Blu-ray review: The Hobbit- The Desolation of Smaug 3D
(MGM/Warner Brothers, M)
Reviewed by Chris Gardner
There's one thing I don't like about the release of The Hobbit- The Desolation of Smaug on Blu-ray.
That's that we are half way through Sir Peter Jackson's second, and probably last, Tolkien trilogy. I say that not because I have insider knowledge, because I don't, but I think it unlikely the director will take to adapting any more of Tolkien's work to the screen. They are just too difficult, both narratively and structurally, to make films of . . . but then that's what many said about The Lord of the Rings.
The 3D version on Blu-ray is one of the most stunning renditions I have seen in a home cinema set up, and all kudos goes to everyone involved in making the film and getting it out on Blu-ray like this.
As the middle film in The Hobbit trilogy I expected something darker than what we got, for the most part it's an adventure filled romp through Middle Earth towards the Lonely Mountain, but Jackson did darken it up a bit with a confrontation between Gandalf (Sir Ian McKellan) and the Necromancer (Benedict Cumberbatch) dripping with evil.
I wonder how Cumbebatch, whose star has risen with the BBC series Sherlock, got the parts and whether his co-star Martin Freeman had anything to do with it?

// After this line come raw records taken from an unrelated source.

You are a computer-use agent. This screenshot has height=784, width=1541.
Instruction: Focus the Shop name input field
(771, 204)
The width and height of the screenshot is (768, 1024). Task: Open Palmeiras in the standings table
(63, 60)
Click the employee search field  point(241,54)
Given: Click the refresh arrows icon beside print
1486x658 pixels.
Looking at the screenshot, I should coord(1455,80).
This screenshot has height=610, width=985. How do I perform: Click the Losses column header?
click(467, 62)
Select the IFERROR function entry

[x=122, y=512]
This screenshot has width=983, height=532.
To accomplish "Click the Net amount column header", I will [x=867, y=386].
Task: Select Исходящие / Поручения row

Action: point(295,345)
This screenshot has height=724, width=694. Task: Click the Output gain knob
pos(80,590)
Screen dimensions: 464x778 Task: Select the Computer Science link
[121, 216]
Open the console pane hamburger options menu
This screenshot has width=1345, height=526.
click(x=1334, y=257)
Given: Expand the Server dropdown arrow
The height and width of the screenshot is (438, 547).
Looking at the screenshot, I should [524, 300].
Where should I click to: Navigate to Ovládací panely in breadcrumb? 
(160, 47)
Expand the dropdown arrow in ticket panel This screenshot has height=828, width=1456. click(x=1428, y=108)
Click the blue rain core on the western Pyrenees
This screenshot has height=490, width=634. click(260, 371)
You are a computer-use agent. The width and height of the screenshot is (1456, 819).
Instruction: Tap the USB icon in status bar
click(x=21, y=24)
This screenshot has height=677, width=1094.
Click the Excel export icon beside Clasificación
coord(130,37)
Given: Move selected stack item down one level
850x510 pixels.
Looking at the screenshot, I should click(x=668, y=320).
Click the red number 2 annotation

Some doubted Freeman's ability to carry off Bilbo Baggins, but he is just sublime in this film. You can see him inching closer and closer to darkness as the One Ring, which he stole from Gollum in the last film, begins to consume him.
But the dragon Smaug himself, also voiced by Cumberbatch, is this film's crowning glory. Cumberbatch's performance, translated to the screen in a similar fashion as the Oscar winning Gollum, deserves many times the Academy Awards Gollum got. He's big, he's menacing and he steals every second of every scene he is in. So convincing is the work of Weta Digital that you forget you are watching a special effect. And that's exactly how it should be.
At 161 minutes The Desolation of Smaug doesn't feel overly long, and I'm looking forward to the director's extended cut which will no doubt arrive around Christmas.
There's a few hours of special features to finish off the package. The best is Peter Jackson Invites You To The Set. It's a 49 minute day in the life of style documentary, although it is several minutes before the director appears on the screen. It starts with an early morning breakfast for actors, before detailing getting into prosthetics, blocking scenes, building sets and shooting. After lunch there's more shooting, afternoon tea, the wrap and then the night art crew's activities preparing for the next day.
The Hobbit involved 1100 crew, 1200 costumes, 11,862 prosthetics, 99 sets and 214 days of shooting. That's probably more than a season of most television series.
The only good thing about the approaching end of The Hobbit trilogy is that Jackson will go on to do other things, like the much anticipated episode of Doctor Who and The Dam Busters.